A film a few atoms thick of non-crystalline niobium phosphide conducts better through the surface to make the material, as a whole, a better conductor. Image credit: Il-Kwon Oh / Asir Khan.

This discovery didn’t come easily. Niobium phosphide has been studied in bulk for years. But fabricating it as a non-crystalline film thin enough for nanoelectronics posed unique challenges. The Stanford team had to optimize everything from substrate choice to deposition temperature, which they kept at 400°C to ensure compatibility with existing silicon-based chip manufacturing.

“If you have to make perfect crystalline wires, that’s not going to work for nanoelectronics,” said Professor Yuri Suzuki, a co-author of the study. “But if you can make them amorphous or slightly disordered and they still give you the properties you need, that opens the door to potential real-world applications.”

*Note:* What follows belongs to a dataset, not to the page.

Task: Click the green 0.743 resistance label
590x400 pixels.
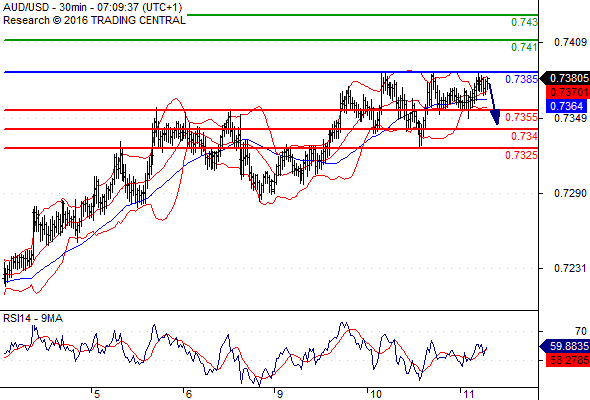Action: pos(524,22)
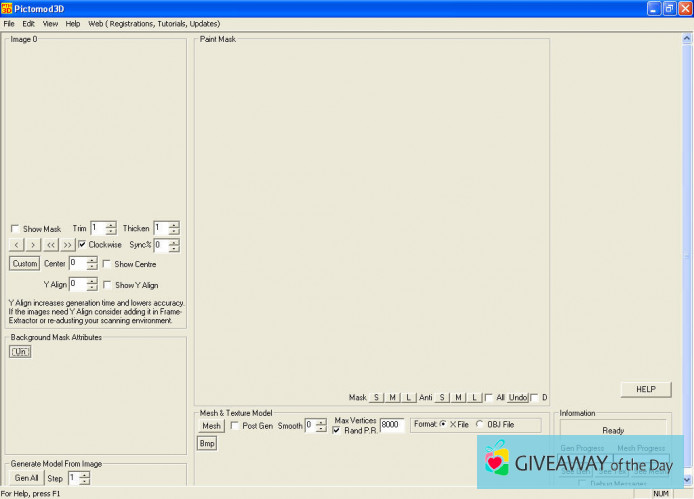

Crucially, niobium phosphide films are not just thinner. They also require lower temperatures to fabricate than traditional crystalline materials, which often require extreme heat. So, they are easier to integrate into state-of-the-art chip designs.

Next Steps

The researchers are now exploring ways to turn their thin films into wires and testing their reliability under real-world conditions. They’re also investigating other topological semimetals to find materials with even better conductivity.

“For this class of materials to be adopted in future electronics, we need them to be even better conductors,” said Xiangjin Wu, a doctoral student at Stanford and a co-author of the study. Early results suggest that niobium phosphide is just the tip of the iceberg.

“We’ve taken some really cool physics and ported it into the applied electronics world. This kind of breakthrough in non-crystalline materials could help address power and energy challenges in both current and future electronics,” added Eric Pop, the study’s senior author.

As devices demand more power in smaller packages, the discovery of such unconventional conductors could usher in a new era of high-efficiency electronics — one ultrathin wire at a time.

The results appeared in the journal Science.